* _What this task involves_:
The full listing needs to be output exactly.
::::
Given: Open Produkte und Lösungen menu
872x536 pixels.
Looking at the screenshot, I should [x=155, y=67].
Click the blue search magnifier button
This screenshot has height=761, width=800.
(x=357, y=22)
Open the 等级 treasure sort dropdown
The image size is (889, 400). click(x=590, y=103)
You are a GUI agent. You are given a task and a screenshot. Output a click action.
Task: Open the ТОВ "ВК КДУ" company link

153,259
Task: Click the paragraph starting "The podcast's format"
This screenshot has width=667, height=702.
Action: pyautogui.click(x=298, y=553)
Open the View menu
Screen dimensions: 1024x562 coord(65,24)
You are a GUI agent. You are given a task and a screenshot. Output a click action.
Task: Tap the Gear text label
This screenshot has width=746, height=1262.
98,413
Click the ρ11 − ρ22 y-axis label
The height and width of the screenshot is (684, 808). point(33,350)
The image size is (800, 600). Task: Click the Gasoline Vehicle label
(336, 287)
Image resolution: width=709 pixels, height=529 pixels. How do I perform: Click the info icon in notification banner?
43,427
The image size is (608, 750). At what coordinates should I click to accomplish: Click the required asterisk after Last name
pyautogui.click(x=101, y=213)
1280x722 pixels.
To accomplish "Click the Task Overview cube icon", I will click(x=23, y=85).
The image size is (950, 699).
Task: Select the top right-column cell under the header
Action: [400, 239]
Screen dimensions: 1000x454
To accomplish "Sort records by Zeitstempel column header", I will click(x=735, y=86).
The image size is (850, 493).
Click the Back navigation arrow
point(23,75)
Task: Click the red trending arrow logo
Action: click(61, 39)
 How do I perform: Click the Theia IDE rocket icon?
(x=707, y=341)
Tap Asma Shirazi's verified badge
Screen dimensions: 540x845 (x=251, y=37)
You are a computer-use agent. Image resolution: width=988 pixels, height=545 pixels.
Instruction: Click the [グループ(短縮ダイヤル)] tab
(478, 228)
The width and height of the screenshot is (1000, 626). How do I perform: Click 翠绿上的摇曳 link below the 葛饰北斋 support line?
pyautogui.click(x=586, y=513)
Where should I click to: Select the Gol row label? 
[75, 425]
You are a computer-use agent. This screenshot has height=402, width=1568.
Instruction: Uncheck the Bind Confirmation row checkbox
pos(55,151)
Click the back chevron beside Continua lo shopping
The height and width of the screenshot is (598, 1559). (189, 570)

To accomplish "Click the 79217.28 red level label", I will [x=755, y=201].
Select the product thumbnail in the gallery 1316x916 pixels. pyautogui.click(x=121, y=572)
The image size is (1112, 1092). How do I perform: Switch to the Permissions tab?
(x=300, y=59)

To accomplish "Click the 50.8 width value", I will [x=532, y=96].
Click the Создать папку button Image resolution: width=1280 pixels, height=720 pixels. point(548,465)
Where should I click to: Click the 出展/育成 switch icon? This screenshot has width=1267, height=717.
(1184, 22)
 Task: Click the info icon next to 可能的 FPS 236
::::
* _Task result_:
Given: Open Produkte und Lösungen menu
872x536 pixels.
Looking at the screenshot, I should [x=155, y=67].
Click the blue search magnifier button
This screenshot has height=761, width=800.
(x=357, y=22)
Open the 等级 treasure sort dropdown
The image size is (889, 400). click(x=590, y=103)
You are a GUI agent. You are given a task and a screenshot. Output a click action.
Task: Open the ТОВ "ВК КДУ" company link

153,259
Task: Click the paragraph starting "The podcast's format"
This screenshot has width=667, height=702.
Action: pyautogui.click(x=298, y=553)
Open the View menu
Screen dimensions: 1024x562 coord(65,24)
You are a GUI agent. You are given a task and a screenshot. Output a click action.
Task: Tap the Gear text label
This screenshot has width=746, height=1262.
98,413
Click the ρ11 − ρ22 y-axis label
The height and width of the screenshot is (684, 808). point(33,350)
The image size is (800, 600). Task: Click the Gasoline Vehicle label
(336, 287)
Image resolution: width=709 pixels, height=529 pixels. How do I perform: Click the info icon in notification banner?
43,427
The image size is (608, 750). At what coordinates should I click to accomplish: Click the required asterisk after Last name
pyautogui.click(x=101, y=213)
1280x722 pixels.
To accomplish "Click the Task Overview cube icon", I will click(x=23, y=85).
The image size is (950, 699).
Task: Select the top right-column cell under the header
Action: [400, 239]
Screen dimensions: 1000x454
To accomplish "Sort records by Zeitstempel column header", I will click(x=735, y=86).
The image size is (850, 493).
Click the Back navigation arrow
point(23,75)
Task: Click the red trending arrow logo
Action: click(61, 39)
 How do I perform: Click the Theia IDE rocket icon?
(x=707, y=341)
Tap Asma Shirazi's verified badge
Screen dimensions: 540x845 (x=251, y=37)
You are a computer-use agent. Image resolution: width=988 pixels, height=545 pixels.
Instruction: Click the [グループ(短縮ダイヤル)] tab
(478, 228)
The width and height of the screenshot is (1000, 626). How do I perform: Click 翠绿上的摇曳 link below the 葛饰北斋 support line?
pyautogui.click(x=586, y=513)
Where should I click to: Select the Gol row label? 
[75, 425]
You are a computer-use agent. This screenshot has height=402, width=1568.
Instruction: Uncheck the Bind Confirmation row checkbox
pos(55,151)
Click the back chevron beside Continua lo shopping
The height and width of the screenshot is (598, 1559). (189, 570)

To accomplish "Click the 79217.28 red level label", I will [x=755, y=201].
Select the product thumbnail in the gallery 1316x916 pixels. pyautogui.click(x=121, y=572)
The image size is (1112, 1092). How do I perform: Switch to the Permissions tab?
(x=300, y=59)

To accomplish "Click the 50.8 width value", I will [x=532, y=96].
Click the Создать папку button Image resolution: width=1280 pixels, height=720 pixels. point(548,465)
Where should I click to: Click the 出展/育成 switch icon? This screenshot has width=1267, height=717.
(1184, 22)
 Task: Click the info icon next to 可能的 FPS 236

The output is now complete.